Алон откровенно расхохотался.
– Не вижу ничего смешного.
– Да-да, конечно, – казалось, он поперхнулся собственным смехом. – Да, я пишу... – И не заставляя себя просить, процитировал: – Я поклонюсь седому океану... Узнаю, как твой выполнить каприз... Нет, не помню, – Полинер покачал головой. – Вернее будет сказать, писал когда-то... Давно позабыл всё... Или, скажем... По вечерам над ресторанами прозрачный воздух дик и глух...
– Шутить изволите, – усмехнулась Сандра. – А если проверка, то чересчур, кто же этих-то строк не знает.
– Ну вот, и опять всё повторяется, – заметил Алон и поспешно прибавил: – Нет, отнюдь. Разве можно проверять тех, кого любишь...
– Ого! – Сказала девушка. – Ничего себе, темпы...
– Не придержать шагов Истории... – Тотчас отозвался гость. – Ни хода ейного, ни темпов.
– Я поражена, – ехидно призналась Сандра. – Можно сказать, убита наповал.
– Это я так перевёл на русский. – Гость улыбнулся. – Причём экспромтом.
– С какого же языка? – Осведомилась она и почувствовала, что раздражение к посетителю испарилось.
– С древнего эллинского...
– Из Гомера, что ли?
– Ага! – Презрительно хмыкнул Алон. – Гомеру до моего уровня ещё прозреть надо... И дозреть. – Перевести только на русский не умею. А Блок почему-то не подключился... Или не оценил... – Гость похоже увлёкся и не замечал недоумения хозяйки. – Хотя подключался к моим каналам, и не раз... Опять же, "И правит окриками пьяными туманный и тлетворный дух", – дошло же до него, достучалось.
Он взглянул на девушку. Та выглядела так, будто её осенила неуловимая идея. Почувствовала что-то, но до сознания ещё не дошло.
– Мир – это огромная кладовая памяти, – тихо начал он. – На самом деле всё уже давно создано и только воссоздаётся поэтами, когда они подключаются к энергетическим каналам... А ключ к каналу в душе у каждого. Поэтому тот же Блок или, скажем, Маяковский подключались к разным, в моем вольном переводе на современные понятия, ячейкам этой вселенской памяти и воссоздавали разные стихи. Конечно, каждый работает в пределах своего языка и техники тоже, но идея, внутренний взрыв, настрой... Допустим сочинил когда-то этот болван Орф "Страсть, как змея, ползёт... " – вот тебе, пожалуйста: через двенадцать тысяч лет некая Лана Изюмина шепчет теперь эту ерунду с эстрады, извиваясь вдобавок в ритме блюза, и не подумает даже, а публике и в голову не приходит простейшая мысль: да ведь страсть по определению ползти не способна, а может только взрываться.

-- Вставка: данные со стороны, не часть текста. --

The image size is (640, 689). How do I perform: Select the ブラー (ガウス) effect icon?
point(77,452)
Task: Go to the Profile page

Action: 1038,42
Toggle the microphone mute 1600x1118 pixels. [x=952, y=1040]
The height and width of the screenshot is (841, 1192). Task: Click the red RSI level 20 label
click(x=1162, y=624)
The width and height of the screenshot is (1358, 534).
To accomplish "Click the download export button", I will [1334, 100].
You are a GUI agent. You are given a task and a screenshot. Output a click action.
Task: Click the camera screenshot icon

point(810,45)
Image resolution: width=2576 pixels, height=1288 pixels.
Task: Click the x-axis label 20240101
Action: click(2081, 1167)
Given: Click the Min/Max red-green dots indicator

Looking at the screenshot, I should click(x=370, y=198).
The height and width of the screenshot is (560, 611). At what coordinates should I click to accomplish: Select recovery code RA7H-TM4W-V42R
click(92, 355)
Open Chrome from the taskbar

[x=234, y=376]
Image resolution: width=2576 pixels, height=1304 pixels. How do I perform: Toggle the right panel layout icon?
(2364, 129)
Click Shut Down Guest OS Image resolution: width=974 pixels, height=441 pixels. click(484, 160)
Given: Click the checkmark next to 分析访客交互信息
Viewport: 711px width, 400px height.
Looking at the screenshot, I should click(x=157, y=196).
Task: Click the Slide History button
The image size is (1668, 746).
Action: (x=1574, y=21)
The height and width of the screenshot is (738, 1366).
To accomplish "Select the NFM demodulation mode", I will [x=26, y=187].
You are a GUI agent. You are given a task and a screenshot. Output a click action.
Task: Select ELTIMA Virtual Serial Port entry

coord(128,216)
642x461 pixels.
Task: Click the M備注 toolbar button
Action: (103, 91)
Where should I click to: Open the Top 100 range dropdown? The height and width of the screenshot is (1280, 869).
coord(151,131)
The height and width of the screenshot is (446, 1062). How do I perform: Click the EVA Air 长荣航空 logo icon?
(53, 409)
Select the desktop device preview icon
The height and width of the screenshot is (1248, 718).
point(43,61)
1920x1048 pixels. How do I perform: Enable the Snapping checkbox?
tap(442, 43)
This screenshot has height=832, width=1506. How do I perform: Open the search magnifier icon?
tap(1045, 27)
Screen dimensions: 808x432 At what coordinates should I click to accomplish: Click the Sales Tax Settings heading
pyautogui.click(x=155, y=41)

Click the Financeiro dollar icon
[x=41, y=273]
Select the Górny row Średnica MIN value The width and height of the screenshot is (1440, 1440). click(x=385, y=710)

– Орф – имеется в виду Орфей? – Тихо спросила Сандра.
Она четко чувствовала: она не только давно его знает, он родной, между ними теплота, между ними близость. Тем не менее, неуловимое воспоминание не сознания – подкорки – интуитивно отталкивало Сару от этого умного и очень-очень красивого мужчины.
– Слушай, – раздражённо сказал Алон. – Если тебе даны возможности медитировать и вникать, нельзя же вот так выбрасывать это на помойку. Ты, тренированая ясновидящая, азов не помнишь! Да, шестое чувство для человечества превратилсь в странный атавизм, нечто непознаваемое, недосягаемое, игра на вечеринке, способность охмурять для шарлатанов! И лично я уже вот теперь этому не удивляюсь. Конечно, если не только не развивали, а вообще перестали пользоваться... Даже ты... Оракул, называется...
Именно тем самым шестым чувством она вдруг поняла: у него есть право не только обращаться к ней "на ты", но и выговаривать; Сара и сама того не заметила, как стала неловко оправдываться, что и медитирует, и читает с Акаши (на это гость удовлетворительно хмыкнул), и лечит руками.
– Значит, недостаточно, – отрезал Алон. – Но об этом мы поговорим потом.
– Я тороплюсь, честно, – шепнула Сара.
– В резервацию, как же иначе, – презрительно угадал Полинер. – И каким же образом ты собираешься их защищать? Может, у тебя есть оружие?
– Нет у меня никакого оружия, – призналась девушка.
– Касс, – внушительно сказал Алон. – Если там начнется... избиение... – Он окинул ее долгим взглядом. – Ты только представь: на тебя прет разъяренная толпа. Слышать никто никого не хочет. Жаждут крови. Зачем тебе жертвовать собой? Что тебе эти обреченные на растерзание толстяки? Ты их даже не знаешь. Наконец, кто ты и кто эти людишки? Да пропади они все пропадом!
Сандра поняла: последний вопрос не только слышала не единожды, но знает наизусть и голос, и тон, которым оказался воспроизведен каждый звук.
– Кто я такая? – переспросила Сара, – кто я такая, чтоб спасать свою шкуру?
– Да с какой стати! – заорал Полинер. – Почему опять ты? Чем тебя так снова привлекает эта трижды проклятая амбразура!
– Извините, я, правда, тороплюсь, – окаменевшим голосом сказала Сара.
– Я, конечно, поеду тоже, – сообщил Полинер. – На этих всех мне плевать, – он вскочил и забегал взад-вперед по комнате, время от времени помогая себе взмахами указательного пальца. – Но на сей раз я ни на что не посмотрю, ни на твои великие убеждения... – Алон с сарказмом нажал на последние два слова, пробормотал: – ни на твоего... этого... – и закончил, набирая патетику и силу: – Не отдам тебя больше на растерзание. Уж найду способ разогнать банду злобных монстров... Не таких видывали! Да хотя бы в открытую – значит, появится еще один миф, пусть хоть десять!
Ей стоило огромного труда выдворить его из своего кабинета. Ундина Уайт была на сегодня очередным и последним посетителем.
Глава 27
Дина смотрела телевизор и нервно грызла орешки, пользуясь отсутствием Феликса: тот с утра укатил на работу. А на жену, похоже, махнул рукой. Видимо, понял: участь супруги предрешена, да ему, наверно, уже и не терпелось сплавить жену в резервацию.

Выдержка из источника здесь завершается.